People are gaga for voice recognition apps: A new study from Juniper Research has found that smart speakers such as Amazon Echo and Google Home will be installed in over 70 million US households by 2022, reaching 55% of all homes.
Imagine all those voice-recognizing apps, ordering our pizzas and sending our Amazon Christmas presents to Grandma.
And allowing us to conduct phone banking, of course. Voice recognition is the darling of a number of banks that have opted to fight fraud by using voice prints: supposedly unique biometric markers that can be made up of more than 100 characteristics, based on the physical configuration of the speaker’s mouth and throat.
Why “supposedly?” Well, for one thing, they’ve been outfoxed at least one time that we know of: when a reporter’s nonidentical twin outsmarted a bank voice recognition system, managed to log in to an account belonging to his brother (a BBC reporter) and view his balances. He was also offered the chance to transfer money between accounts.
For another thing, it turns out that you can fool the voice recognition systems by squeaking like a little kid or lowering your tone like an old person. Sure, you might well be a known fraudster who’s been testing a targeted bank’s voice authentication system, but try out your little kid impression, and behold! That pesky you’re-a-known-crook voice print gets transformed into a brand new, unrecognized, clean-slate voice print.
The finding that voice impersonators can fool speaker recognition systems comes from the University of Eastern Finland.
For her doctoral dissertation, researcher Rosa González Hautamäki and her team analyzed speech from two professional impersonators who mimicked eight Finnish public figures.
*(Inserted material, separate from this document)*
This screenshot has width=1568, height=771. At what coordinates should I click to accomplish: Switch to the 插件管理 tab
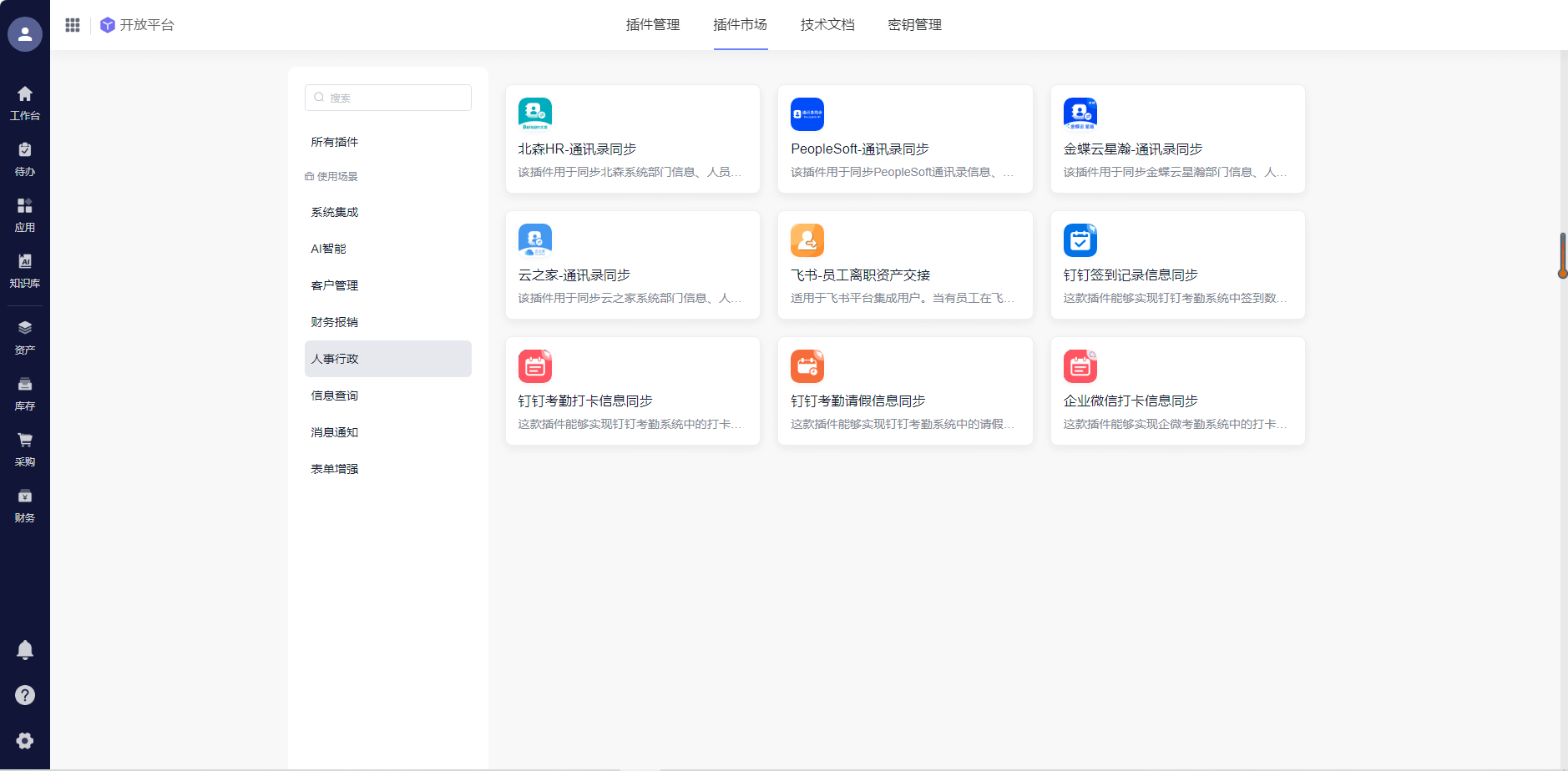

According to the abstract of the team’s paper, which is titled “Acoustical and perceptual study of voice disguise by age modification in speaker verification,” impersonators were able to fool automatic systems and listeners in mimicking some speakers:
Skillful voice impersonators are able to fool state-of-the-art speaker recognition systems, as these systems generally aren’t efficient yet in recognizing voice modifications.
The team studied voice disguise that included acted speech from 60 Finnish speakers who participated in two recording sessions. They were asked to modify their voices to fake their age, attempting to sound like an old person and like a child. In the case of acted speech, the researchers found that sounding like a child worked well to confound the automatic systems, since performance degraded with this type of voice camouflage.
Hiding your identity through modifying your voice is of course a common way to avoid being recognized, particularly in situations where face-to-face communication isn’t necessary. Phone banking comes to mind, but so too do prank calls or crimes such as blackmail or harassment. Or, say, telling Alexa where to deliver that pizza.
As the use of voice commands for mobile devices becomes ever more widespread, more and more people are expecting to use it as authentication or for public safety, the researchers point out. But misuse of the technology is going to rise right along with the popularity of voice apps, they say.
We’ve already seen voice attacks against speaker recognition that have been accomplished through technical means. For example, in September 2017, researchers demonstrated that Siri – along with every other voice assistant they tested – will respond to commands that don’t come from a human. They’re not just outside the human vocal range; they’re also completely inaudible to humans.
The laundry list of what they were able to get Siri, Google Now, Samsung S Voice, Huawei HiVoice, Cortana and Amazon’s Alexa to do by sending ultrasonic voice commands, at frequencies of more than 20 kHz, is eye-popping.
We’re talking about the capability to trick any of those voice assistants into visiting a malicious website, that could then launch a drive-by-download attack or exploit a device with 0-day vulnerabilities; to spy on the user by initiating outgoing video/phone calls and thereby getting access to the image/sound of device surroundings; or to conceal an attack by dimming the screen and lowering the device’s volume, for example.
The Finnish researchers note that other technical voice attacks include voice conversion, speech synthesis and replay attacks. The scientific community is “systematically developing techniques and countermeasures against technically generated attacks,” they say.
But voice attacks via voice modification? Produced by humans?
Those aren’t easy to detect, they say.